TRY IT -> The required result is a copy of each line below in which "Littleton" appears.

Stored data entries
------------------------------------------------------------------------
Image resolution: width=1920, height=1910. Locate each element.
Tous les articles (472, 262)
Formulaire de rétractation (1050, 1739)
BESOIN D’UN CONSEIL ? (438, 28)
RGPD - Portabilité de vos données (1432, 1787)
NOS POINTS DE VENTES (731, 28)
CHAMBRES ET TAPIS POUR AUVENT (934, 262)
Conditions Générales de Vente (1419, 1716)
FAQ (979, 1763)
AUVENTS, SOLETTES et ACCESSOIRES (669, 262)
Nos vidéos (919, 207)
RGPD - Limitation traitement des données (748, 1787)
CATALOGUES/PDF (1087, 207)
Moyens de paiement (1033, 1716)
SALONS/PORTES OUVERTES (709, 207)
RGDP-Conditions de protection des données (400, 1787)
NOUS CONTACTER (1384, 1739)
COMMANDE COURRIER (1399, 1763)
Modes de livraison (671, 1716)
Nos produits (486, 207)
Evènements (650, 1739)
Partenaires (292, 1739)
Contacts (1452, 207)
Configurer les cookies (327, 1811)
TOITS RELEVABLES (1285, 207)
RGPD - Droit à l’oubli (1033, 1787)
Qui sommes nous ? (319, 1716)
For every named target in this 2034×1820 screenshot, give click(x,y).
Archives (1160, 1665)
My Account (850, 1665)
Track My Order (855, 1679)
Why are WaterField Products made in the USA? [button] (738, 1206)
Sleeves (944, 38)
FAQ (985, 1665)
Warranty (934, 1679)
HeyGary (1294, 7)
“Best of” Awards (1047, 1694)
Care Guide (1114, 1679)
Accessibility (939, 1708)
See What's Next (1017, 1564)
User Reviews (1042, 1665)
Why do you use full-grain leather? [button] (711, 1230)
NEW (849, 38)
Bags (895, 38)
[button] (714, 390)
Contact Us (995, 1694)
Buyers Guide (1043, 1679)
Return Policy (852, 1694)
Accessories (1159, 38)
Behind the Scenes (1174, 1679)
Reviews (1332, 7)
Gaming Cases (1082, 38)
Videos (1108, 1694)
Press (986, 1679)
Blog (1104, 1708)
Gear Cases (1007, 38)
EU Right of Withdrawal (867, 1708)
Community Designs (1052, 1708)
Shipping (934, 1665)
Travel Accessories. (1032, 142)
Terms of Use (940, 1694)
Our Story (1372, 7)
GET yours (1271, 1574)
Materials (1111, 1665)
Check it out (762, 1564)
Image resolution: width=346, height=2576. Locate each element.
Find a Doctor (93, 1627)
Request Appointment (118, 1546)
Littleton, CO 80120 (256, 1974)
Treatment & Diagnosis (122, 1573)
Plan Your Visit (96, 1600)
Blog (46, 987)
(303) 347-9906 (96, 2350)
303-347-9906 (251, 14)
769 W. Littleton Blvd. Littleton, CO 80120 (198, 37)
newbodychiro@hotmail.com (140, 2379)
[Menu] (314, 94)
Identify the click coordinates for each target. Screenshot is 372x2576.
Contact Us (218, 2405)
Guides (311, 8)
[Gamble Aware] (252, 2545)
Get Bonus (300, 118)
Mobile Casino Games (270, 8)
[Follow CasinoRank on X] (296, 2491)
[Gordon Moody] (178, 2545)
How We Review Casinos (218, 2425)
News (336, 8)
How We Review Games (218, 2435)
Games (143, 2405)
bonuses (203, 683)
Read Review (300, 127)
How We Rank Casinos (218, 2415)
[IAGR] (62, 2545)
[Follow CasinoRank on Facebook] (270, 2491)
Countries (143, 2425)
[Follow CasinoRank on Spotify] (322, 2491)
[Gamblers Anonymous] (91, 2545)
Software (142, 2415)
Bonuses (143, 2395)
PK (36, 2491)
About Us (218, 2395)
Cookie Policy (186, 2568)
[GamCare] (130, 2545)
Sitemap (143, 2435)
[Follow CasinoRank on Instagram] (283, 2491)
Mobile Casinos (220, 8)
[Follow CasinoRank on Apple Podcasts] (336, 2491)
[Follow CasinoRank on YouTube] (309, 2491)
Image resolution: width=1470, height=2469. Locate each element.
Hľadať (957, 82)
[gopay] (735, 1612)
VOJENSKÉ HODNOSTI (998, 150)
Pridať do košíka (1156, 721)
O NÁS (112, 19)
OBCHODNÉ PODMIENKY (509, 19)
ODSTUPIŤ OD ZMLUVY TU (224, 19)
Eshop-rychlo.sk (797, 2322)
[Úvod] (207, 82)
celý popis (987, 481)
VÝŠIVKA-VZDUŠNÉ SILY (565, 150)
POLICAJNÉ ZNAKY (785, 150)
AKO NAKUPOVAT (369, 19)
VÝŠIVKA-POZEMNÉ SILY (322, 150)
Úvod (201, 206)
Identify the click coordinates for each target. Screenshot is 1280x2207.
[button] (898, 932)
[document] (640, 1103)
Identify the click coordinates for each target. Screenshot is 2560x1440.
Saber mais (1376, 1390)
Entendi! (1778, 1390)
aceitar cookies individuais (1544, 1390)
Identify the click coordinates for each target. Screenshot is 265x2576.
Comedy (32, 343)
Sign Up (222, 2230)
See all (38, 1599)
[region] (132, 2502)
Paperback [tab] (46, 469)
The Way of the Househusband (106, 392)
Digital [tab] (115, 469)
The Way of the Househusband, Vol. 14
------------------------------------------------------------------------
WRITTEN RESPONSE ->
Littleton, CO 80120 (256, 1974)
769 W. Littleton Blvd. Littleton, CO 80120 (198, 37)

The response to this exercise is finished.